__To do__
Return the entries in full, exactly as written.

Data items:

• • • • •

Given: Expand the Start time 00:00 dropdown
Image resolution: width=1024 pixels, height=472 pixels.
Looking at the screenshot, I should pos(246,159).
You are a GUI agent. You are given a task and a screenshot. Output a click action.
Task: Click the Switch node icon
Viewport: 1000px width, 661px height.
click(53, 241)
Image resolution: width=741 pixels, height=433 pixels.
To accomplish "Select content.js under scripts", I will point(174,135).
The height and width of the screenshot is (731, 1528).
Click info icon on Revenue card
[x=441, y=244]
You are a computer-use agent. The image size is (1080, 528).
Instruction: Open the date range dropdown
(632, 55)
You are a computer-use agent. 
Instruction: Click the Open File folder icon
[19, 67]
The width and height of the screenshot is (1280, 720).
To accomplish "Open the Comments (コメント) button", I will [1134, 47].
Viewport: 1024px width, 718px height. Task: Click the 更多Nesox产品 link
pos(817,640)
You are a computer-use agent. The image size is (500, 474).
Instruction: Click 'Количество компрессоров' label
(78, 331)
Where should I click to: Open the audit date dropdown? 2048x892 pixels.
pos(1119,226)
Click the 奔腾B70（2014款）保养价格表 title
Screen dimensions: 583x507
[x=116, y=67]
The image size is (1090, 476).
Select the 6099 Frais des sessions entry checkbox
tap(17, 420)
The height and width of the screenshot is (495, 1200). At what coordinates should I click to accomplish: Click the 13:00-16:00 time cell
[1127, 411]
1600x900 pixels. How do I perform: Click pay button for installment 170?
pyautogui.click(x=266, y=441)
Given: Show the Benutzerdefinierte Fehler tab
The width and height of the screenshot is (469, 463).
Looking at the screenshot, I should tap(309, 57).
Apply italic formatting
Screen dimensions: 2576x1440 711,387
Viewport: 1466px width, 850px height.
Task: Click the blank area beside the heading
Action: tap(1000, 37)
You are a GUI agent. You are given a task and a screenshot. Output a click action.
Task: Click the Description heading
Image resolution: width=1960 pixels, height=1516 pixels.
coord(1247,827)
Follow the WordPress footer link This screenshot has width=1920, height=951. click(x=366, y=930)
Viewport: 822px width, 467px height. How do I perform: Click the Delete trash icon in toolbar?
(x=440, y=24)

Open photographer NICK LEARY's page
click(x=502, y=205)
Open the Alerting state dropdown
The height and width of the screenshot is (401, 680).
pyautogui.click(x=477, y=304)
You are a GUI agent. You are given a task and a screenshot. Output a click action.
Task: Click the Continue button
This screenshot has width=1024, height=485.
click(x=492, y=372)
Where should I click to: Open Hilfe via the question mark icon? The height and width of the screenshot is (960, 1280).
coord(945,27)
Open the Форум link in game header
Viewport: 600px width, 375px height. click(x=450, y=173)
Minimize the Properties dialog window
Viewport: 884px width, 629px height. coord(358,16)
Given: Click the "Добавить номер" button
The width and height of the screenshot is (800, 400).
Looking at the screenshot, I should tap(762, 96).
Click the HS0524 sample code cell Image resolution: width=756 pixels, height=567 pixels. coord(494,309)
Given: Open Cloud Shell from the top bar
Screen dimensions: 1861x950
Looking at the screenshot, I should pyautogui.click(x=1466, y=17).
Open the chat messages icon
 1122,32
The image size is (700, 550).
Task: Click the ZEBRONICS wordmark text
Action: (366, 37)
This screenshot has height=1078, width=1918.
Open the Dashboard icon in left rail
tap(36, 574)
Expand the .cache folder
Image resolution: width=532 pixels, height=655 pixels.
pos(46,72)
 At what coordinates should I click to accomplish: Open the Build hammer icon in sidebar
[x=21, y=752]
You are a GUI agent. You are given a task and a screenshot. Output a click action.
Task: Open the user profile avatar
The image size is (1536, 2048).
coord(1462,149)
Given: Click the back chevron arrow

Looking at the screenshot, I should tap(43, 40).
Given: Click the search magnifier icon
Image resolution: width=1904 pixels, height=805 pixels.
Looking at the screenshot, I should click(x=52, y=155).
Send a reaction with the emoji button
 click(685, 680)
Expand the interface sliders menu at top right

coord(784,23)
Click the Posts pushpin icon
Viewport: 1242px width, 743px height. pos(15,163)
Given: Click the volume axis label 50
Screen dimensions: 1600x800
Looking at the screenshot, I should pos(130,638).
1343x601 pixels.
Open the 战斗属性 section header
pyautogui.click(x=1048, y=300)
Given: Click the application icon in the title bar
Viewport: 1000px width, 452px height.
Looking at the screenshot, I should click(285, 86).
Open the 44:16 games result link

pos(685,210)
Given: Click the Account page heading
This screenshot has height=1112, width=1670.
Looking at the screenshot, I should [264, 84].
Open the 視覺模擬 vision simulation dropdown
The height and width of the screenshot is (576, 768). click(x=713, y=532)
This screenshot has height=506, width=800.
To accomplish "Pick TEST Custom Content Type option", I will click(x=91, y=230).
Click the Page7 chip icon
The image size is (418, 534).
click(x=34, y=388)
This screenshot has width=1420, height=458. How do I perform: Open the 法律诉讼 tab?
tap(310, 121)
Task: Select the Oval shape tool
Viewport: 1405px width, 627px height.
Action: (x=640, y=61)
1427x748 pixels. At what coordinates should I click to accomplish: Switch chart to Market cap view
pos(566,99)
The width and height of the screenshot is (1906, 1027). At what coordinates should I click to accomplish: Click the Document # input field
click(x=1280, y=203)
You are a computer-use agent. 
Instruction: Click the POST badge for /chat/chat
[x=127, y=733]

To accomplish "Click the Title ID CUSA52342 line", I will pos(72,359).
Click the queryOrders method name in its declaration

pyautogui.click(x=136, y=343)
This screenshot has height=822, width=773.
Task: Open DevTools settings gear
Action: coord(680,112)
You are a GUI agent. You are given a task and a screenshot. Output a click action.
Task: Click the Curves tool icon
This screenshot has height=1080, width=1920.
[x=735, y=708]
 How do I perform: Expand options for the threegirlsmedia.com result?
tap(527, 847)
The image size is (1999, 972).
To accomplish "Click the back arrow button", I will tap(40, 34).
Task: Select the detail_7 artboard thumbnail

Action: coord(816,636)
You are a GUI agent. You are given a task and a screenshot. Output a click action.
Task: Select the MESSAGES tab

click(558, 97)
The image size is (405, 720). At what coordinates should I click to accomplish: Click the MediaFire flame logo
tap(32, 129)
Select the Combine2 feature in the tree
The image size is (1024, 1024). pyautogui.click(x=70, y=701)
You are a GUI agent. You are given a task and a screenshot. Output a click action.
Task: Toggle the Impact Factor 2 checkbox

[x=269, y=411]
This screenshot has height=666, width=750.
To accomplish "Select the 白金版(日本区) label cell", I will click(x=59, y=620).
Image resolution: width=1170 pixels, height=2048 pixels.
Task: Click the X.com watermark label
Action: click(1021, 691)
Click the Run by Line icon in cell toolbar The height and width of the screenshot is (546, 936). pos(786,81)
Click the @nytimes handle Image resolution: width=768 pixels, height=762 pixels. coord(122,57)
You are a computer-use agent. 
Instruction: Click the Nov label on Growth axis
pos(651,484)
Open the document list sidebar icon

• • • • •

__Task answer__
Given: Expand the Start time 00:00 dropdown
Image resolution: width=1024 pixels, height=472 pixels.
Looking at the screenshot, I should pos(246,159).
You are a GUI agent. You are given a task and a screenshot. Output a click action.
Task: Click the Switch node icon
Viewport: 1000px width, 661px height.
click(53, 241)
Image resolution: width=741 pixels, height=433 pixels.
To accomplish "Select content.js under scripts", I will point(174,135).
The height and width of the screenshot is (731, 1528).
Click info icon on Revenue card
[x=441, y=244]
You are a computer-use agent. The image size is (1080, 528).
Instruction: Open the date range dropdown
(632, 55)
You are a computer-use agent. 
Instruction: Click the Open File folder icon
[19, 67]
The width and height of the screenshot is (1280, 720).
To accomplish "Open the Comments (コメント) button", I will [1134, 47].
Viewport: 1024px width, 718px height. Task: Click the 更多Nesox产品 link
pos(817,640)
You are a computer-use agent. The image size is (500, 474).
Instruction: Click 'Количество компрессоров' label
(78, 331)
Where should I click to: Open the audit date dropdown? 2048x892 pixels.
pos(1119,226)
Click the 奔腾B70（2014款）保养价格表 title
Screen dimensions: 583x507
[x=116, y=67]
The image size is (1090, 476).
Select the 6099 Frais des sessions entry checkbox
tap(17, 420)
The height and width of the screenshot is (495, 1200). At what coordinates should I click to accomplish: Click the 13:00-16:00 time cell
[1127, 411]
1600x900 pixels. How do I perform: Click pay button for installment 170?
pyautogui.click(x=266, y=441)
Given: Show the Benutzerdefinierte Fehler tab
The width and height of the screenshot is (469, 463).
Looking at the screenshot, I should tap(309, 57).
Apply italic formatting
Screen dimensions: 2576x1440 711,387
Viewport: 1466px width, 850px height.
Task: Click the blank area beside the heading
Action: tap(1000, 37)
You are a GUI agent. You are given a task and a screenshot. Output a click action.
Task: Click the Description heading
Image resolution: width=1960 pixels, height=1516 pixels.
coord(1247,827)
Follow the WordPress footer link This screenshot has width=1920, height=951. click(x=366, y=930)
Viewport: 822px width, 467px height. How do I perform: Click the Delete trash icon in toolbar?
(x=440, y=24)

Open photographer NICK LEARY's page
click(x=502, y=205)
Open the Alerting state dropdown
The height and width of the screenshot is (401, 680).
pyautogui.click(x=477, y=304)
You are a GUI agent. You are given a task and a screenshot. Output a click action.
Task: Click the Continue button
This screenshot has width=1024, height=485.
click(x=492, y=372)
Where should I click to: Open Hilfe via the question mark icon? The height and width of the screenshot is (960, 1280).
coord(945,27)
Open the Форум link in game header
Viewport: 600px width, 375px height. click(x=450, y=173)
Minimize the Properties dialog window
Viewport: 884px width, 629px height. coord(358,16)
Given: Click the "Добавить номер" button
The width and height of the screenshot is (800, 400).
Looking at the screenshot, I should tap(762, 96).
Click the HS0524 sample code cell Image resolution: width=756 pixels, height=567 pixels. coord(494,309)
Given: Open Cloud Shell from the top bar
Screen dimensions: 1861x950
Looking at the screenshot, I should pyautogui.click(x=1466, y=17).
Open the chat messages icon
 1122,32
The image size is (700, 550).
Task: Click the ZEBRONICS wordmark text
Action: (366, 37)
This screenshot has height=1078, width=1918.
Open the Dashboard icon in left rail
tap(36, 574)
Expand the .cache folder
Image resolution: width=532 pixels, height=655 pixels.
pos(46,72)
 At what coordinates should I click to accomplish: Open the Build hammer icon in sidebar
[x=21, y=752]
You are a GUI agent. You are given a task and a screenshot. Output a click action.
Task: Open the user profile avatar
The image size is (1536, 2048).
coord(1462,149)
Given: Click the back chevron arrow

Looking at the screenshot, I should tap(43, 40).
Given: Click the search magnifier icon
Image resolution: width=1904 pixels, height=805 pixels.
Looking at the screenshot, I should click(x=52, y=155).
Send a reaction with the emoji button
 click(685, 680)
Expand the interface sliders menu at top right

coord(784,23)
Click the Posts pushpin icon
Viewport: 1242px width, 743px height. pos(15,163)
Given: Click the volume axis label 50
Screen dimensions: 1600x800
Looking at the screenshot, I should pos(130,638).
1343x601 pixels.
Open the 战斗属性 section header
pyautogui.click(x=1048, y=300)
Given: Click the application icon in the title bar
Viewport: 1000px width, 452px height.
Looking at the screenshot, I should click(285, 86).
Open the 44:16 games result link

pos(685,210)
Given: Click the Account page heading
This screenshot has height=1112, width=1670.
Looking at the screenshot, I should [264, 84].
Open the 視覺模擬 vision simulation dropdown
The height and width of the screenshot is (576, 768). click(x=713, y=532)
This screenshot has height=506, width=800.
To accomplish "Pick TEST Custom Content Type option", I will click(x=91, y=230).
Click the Page7 chip icon
The image size is (418, 534).
click(x=34, y=388)
This screenshot has width=1420, height=458. How do I perform: Open the 法律诉讼 tab?
tap(310, 121)
Task: Select the Oval shape tool
Viewport: 1405px width, 627px height.
Action: (x=640, y=61)
1427x748 pixels. At what coordinates should I click to accomplish: Switch chart to Market cap view
pos(566,99)
The width and height of the screenshot is (1906, 1027). At what coordinates should I click to accomplish: Click the Document # input field
click(x=1280, y=203)
You are a computer-use agent. 
Instruction: Click the POST badge for /chat/chat
[x=127, y=733]

To accomplish "Click the Title ID CUSA52342 line", I will pos(72,359).
Click the queryOrders method name in its declaration

pyautogui.click(x=136, y=343)
This screenshot has height=822, width=773.
Task: Open DevTools settings gear
Action: coord(680,112)
You are a GUI agent. You are given a task and a screenshot. Output a click action.
Task: Click the Curves tool icon
This screenshot has height=1080, width=1920.
[x=735, y=708]
 How do I perform: Expand options for the threegirlsmedia.com result?
tap(527, 847)
The image size is (1999, 972).
To accomplish "Click the back arrow button", I will tap(40, 34).
Task: Select the detail_7 artboard thumbnail

Action: coord(816,636)
You are a GUI agent. You are given a task and a screenshot. Output a click action.
Task: Select the MESSAGES tab

click(558, 97)
The image size is (405, 720). At what coordinates should I click to accomplish: Click the MediaFire flame logo
tap(32, 129)
Select the Combine2 feature in the tree
The image size is (1024, 1024). pyautogui.click(x=70, y=701)
You are a GUI agent. You are given a task and a screenshot. Output a click action.
Task: Toggle the Impact Factor 2 checkbox

[x=269, y=411]
This screenshot has height=666, width=750.
To accomplish "Select the 白金版(日本区) label cell", I will click(x=59, y=620).
Image resolution: width=1170 pixels, height=2048 pixels.
Task: Click the X.com watermark label
Action: click(1021, 691)
Click the Run by Line icon in cell toolbar The height and width of the screenshot is (546, 936). pos(786,81)
Click the @nytimes handle Image resolution: width=768 pixels, height=762 pixels. coord(122,57)
You are a computer-use agent. 
Instruction: Click the Nov label on Growth axis
pos(651,484)
Open the document list sidebar icon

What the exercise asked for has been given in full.